Carlos shuddered. "What is this even supposed to be?" He touched the blank slate and laughed nervously. "There isn't even any chalk."

"Stop screwing around," snapped Vassily. "Five minutes left."

To Carlos's surprise, his custom tools fit almost perfectly. A little extra filing was all they needed. He tested the screws with a few experimental turns.

"What are you doing now?" asked Vassily. "We know that they fit."

"Need to know which way they turn."

"Clockwise to tighten. Counter-clockwise to loosen. Everyone knows this."

Carlos was pretty sure that "righty-tighty, lefty-loosey" didn't apply to eldritch contraptions, but he said nothing. Sure enough, some screws loosened one way and some the other. There were even a few that somehow had to be turned both ways. Carlos didn't try to understand it. He just wrote it down.

Vassily tapped his watch impatiently. "Two minutes before that mouthless horror comes back."

"Almost done," said Carlos. When they did this for real, they'd have less than ten minutes total to remove the panels, take the pictures, replace everything, and get to the exit. They'd have to be fast, and Carlos intended to be ready.

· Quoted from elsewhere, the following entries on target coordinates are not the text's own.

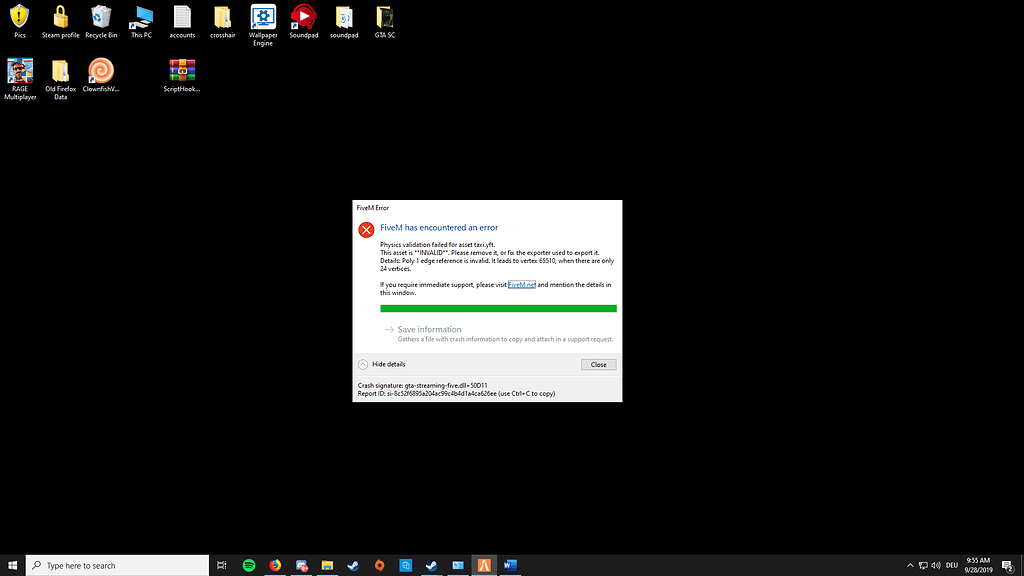Click the Windows search field
The image size is (1024, 576).
pyautogui.click(x=115, y=565)
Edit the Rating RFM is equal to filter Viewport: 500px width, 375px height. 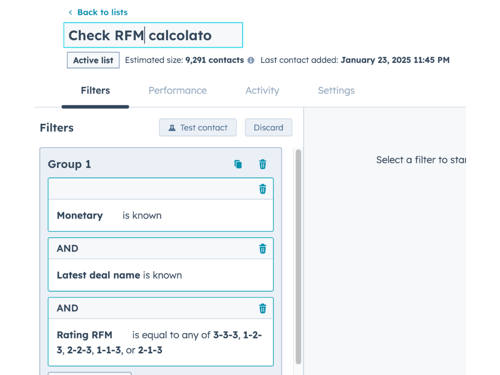(161, 342)
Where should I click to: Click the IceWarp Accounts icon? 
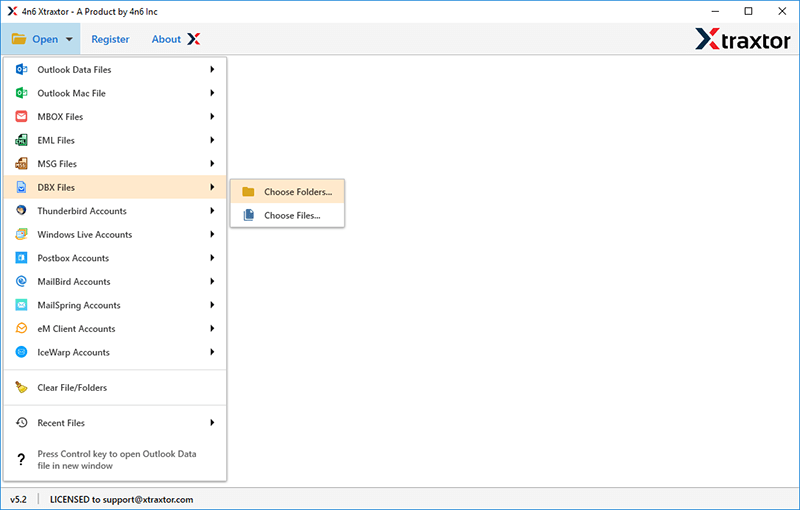click(x=21, y=352)
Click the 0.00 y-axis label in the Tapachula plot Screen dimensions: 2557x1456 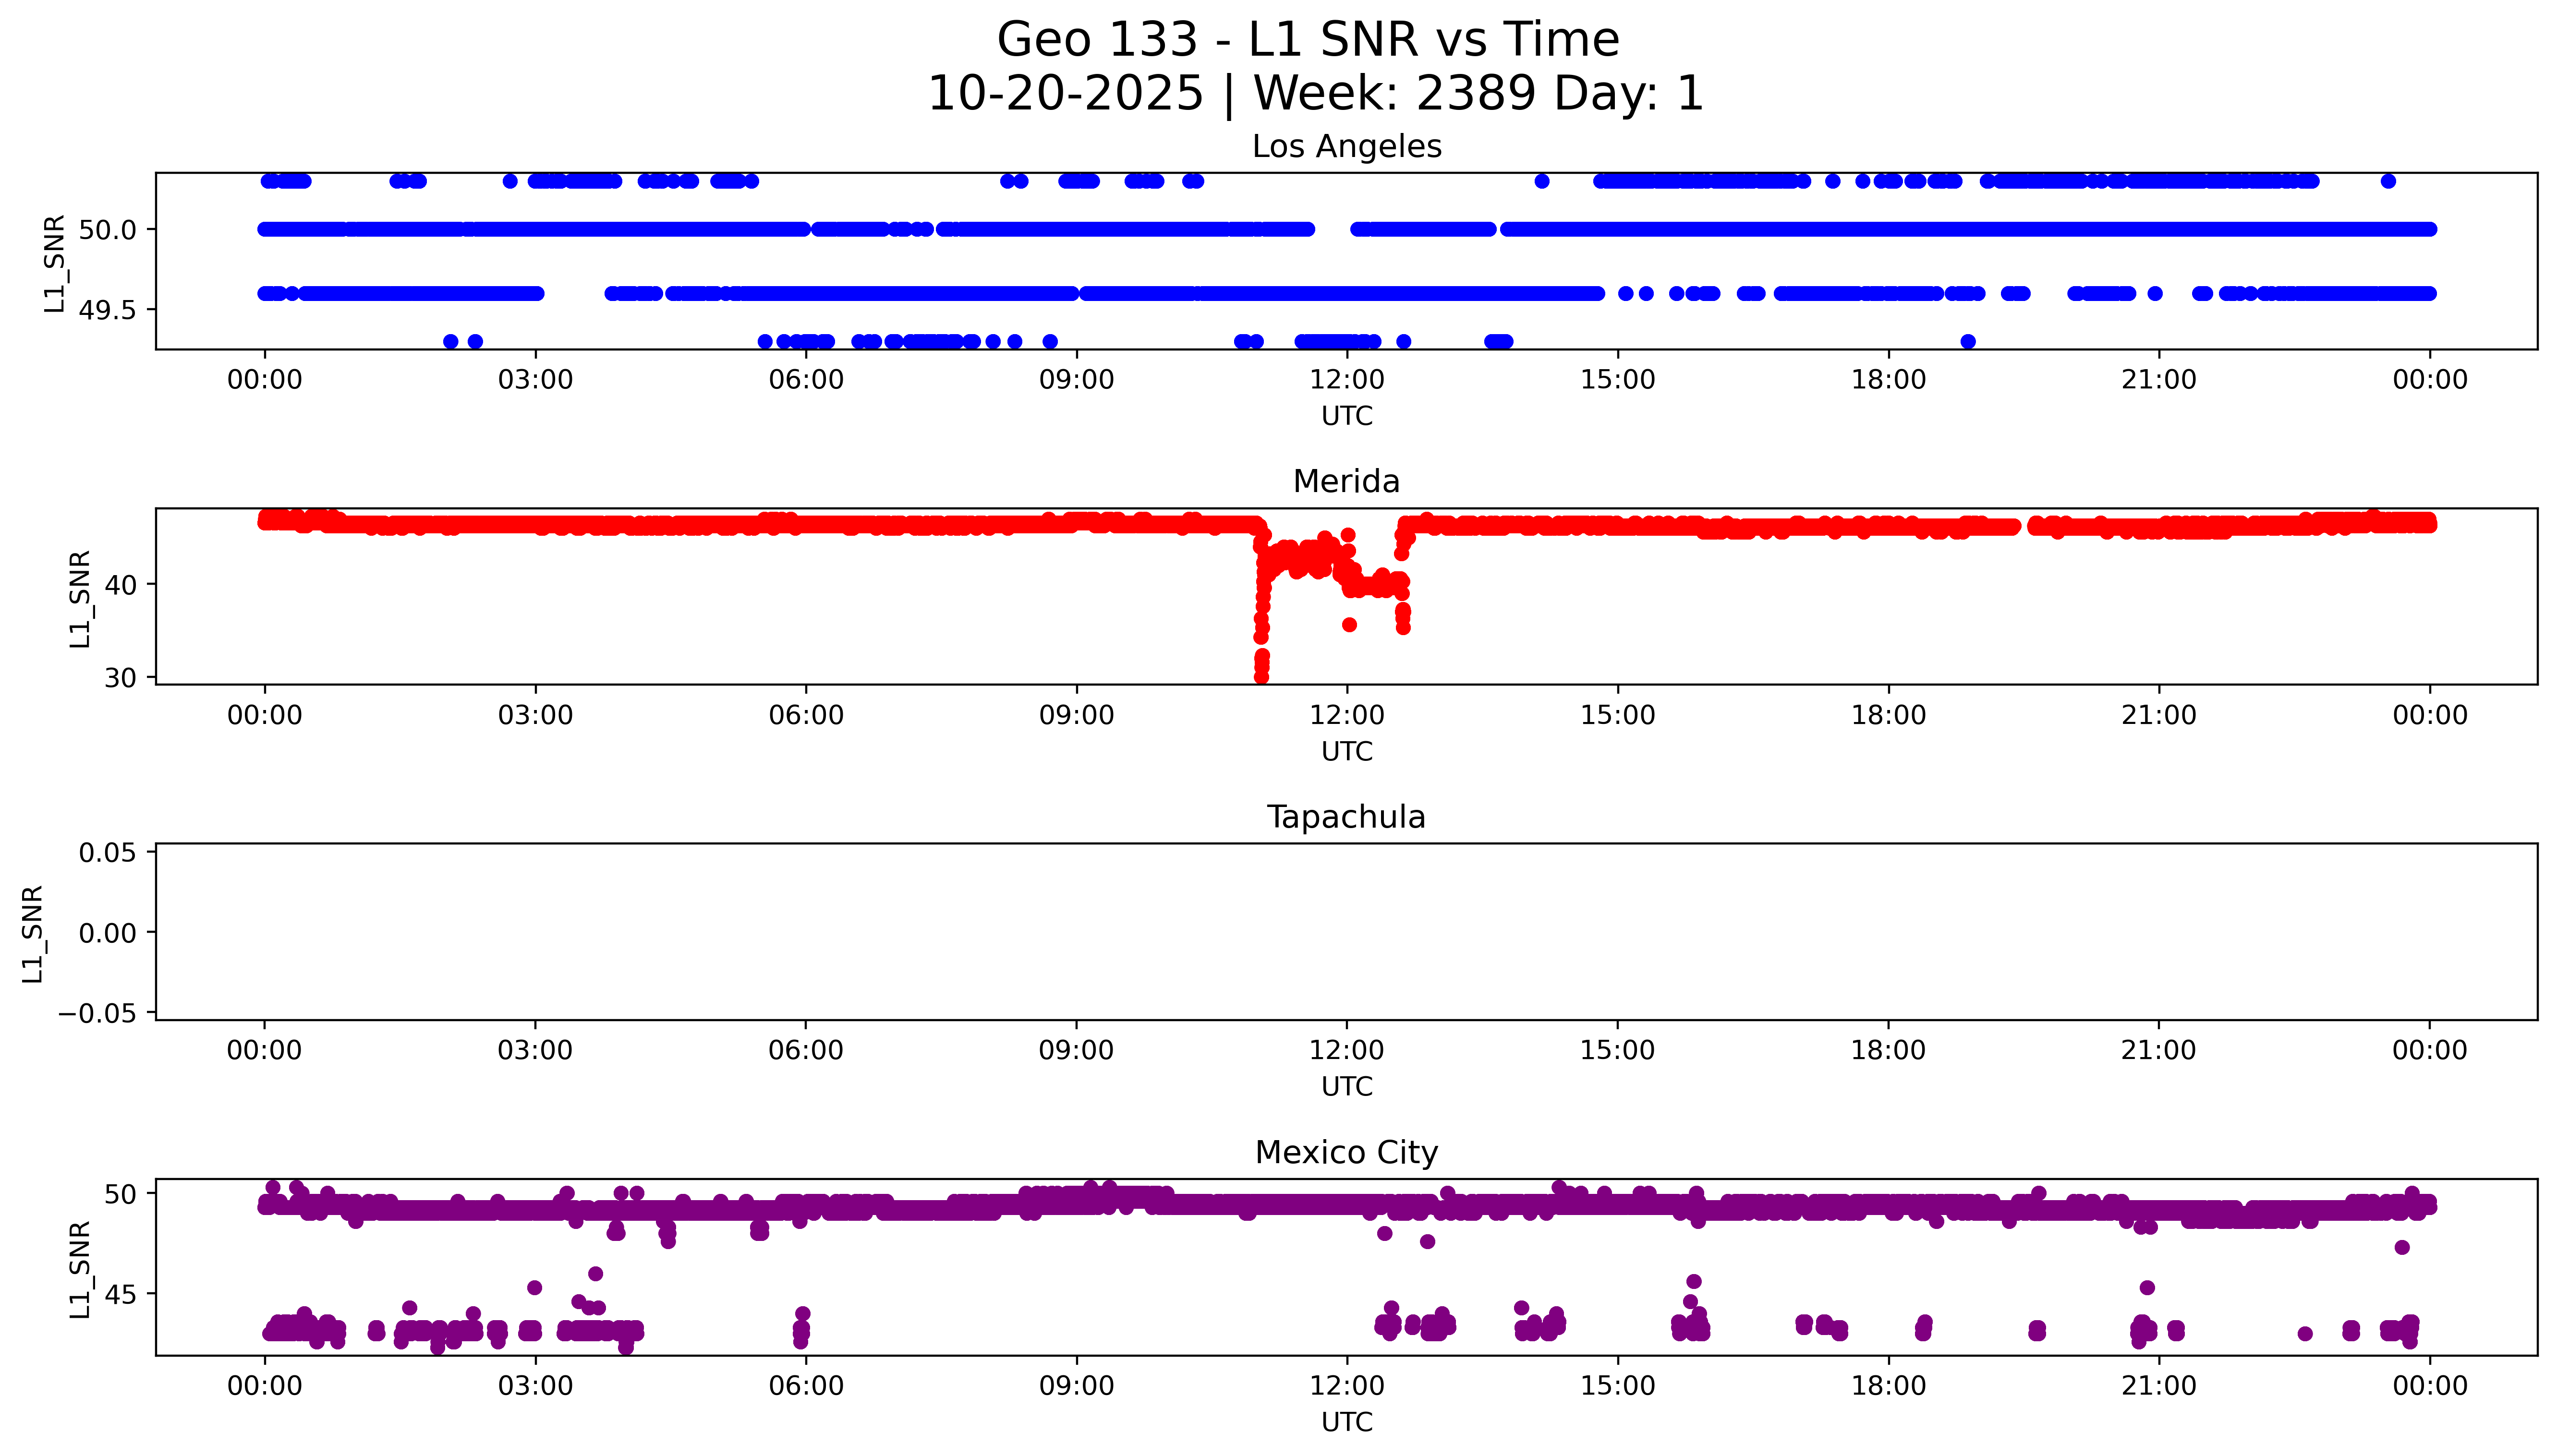pos(107,933)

The Counting Kind noted that there were forty-seven patrons available to the Library who were likely (95% or higher) to have adequate knowledge of human physiology (+/-2%). Nineteen of these candidates were discarded for being academics with little practical surgical experience (P(x) <= 0.85). Another twenty-five were disqualified for possessing insufficient skill (P(s) <= 0.75) with any of the four likely procedures (per the literature; not calculated). This left only three (exact value).

It had difficulty with the final choice. Emotional responses could rarely be predicted by analysis alone (P(c) <= 0.54). Fortunately, the Counting Kind was not itself without feelings (+/-5%). Sixty-one empathic matrix convolutions later (MDS n=19), it had made a decision.

"Are you sure?" asked Zebedee.

"We, the Counting Kind, are 85.71% sure."

"She's home asleep by now. Don't we have someone in the Library? What about Ganaka?"

"Dr. Ganaka lacks the skill necessary for any of the Extraordinary Procedures. Best case: Procedure Combs-85, success rate 44.59%."

"What about Zachary?"

"Dr. Zachary lacks the required… intestinal fortitude."

"So it has to be Helen?

"We, the Counting Kind, are 85.7— Yes. Yes, it does."

Zebedee nodded. "I'll make the call."


Had anyone been paying attention to the Machine at that particular moment, they might have heard the faint tapping of chalk, and seen certain words appear on the slate. These words were unremarkable in themselves, although they were written backward and in a shaky hand. They read simply, "Vassily, you son of a bitch."


Dr. Helen Akeley was startled into consciousness by an insistent metallic buzz. It wasn't her pager. Not this time. She picked up a small brass rectangle. In the dim light she could just make out her own name on one side, and on the other, faintly glowing… She wasn't sure. Cuneiform? She shook the card until the writing dissolved, and reformed into somewhat more familiar letters: "Te necesitamos". She shook it again to be sure. "You are needed." This was going to be bad, really bad. The Library didn't call for outside help unless it was. Nevertheless, she had to go. Special access was never free.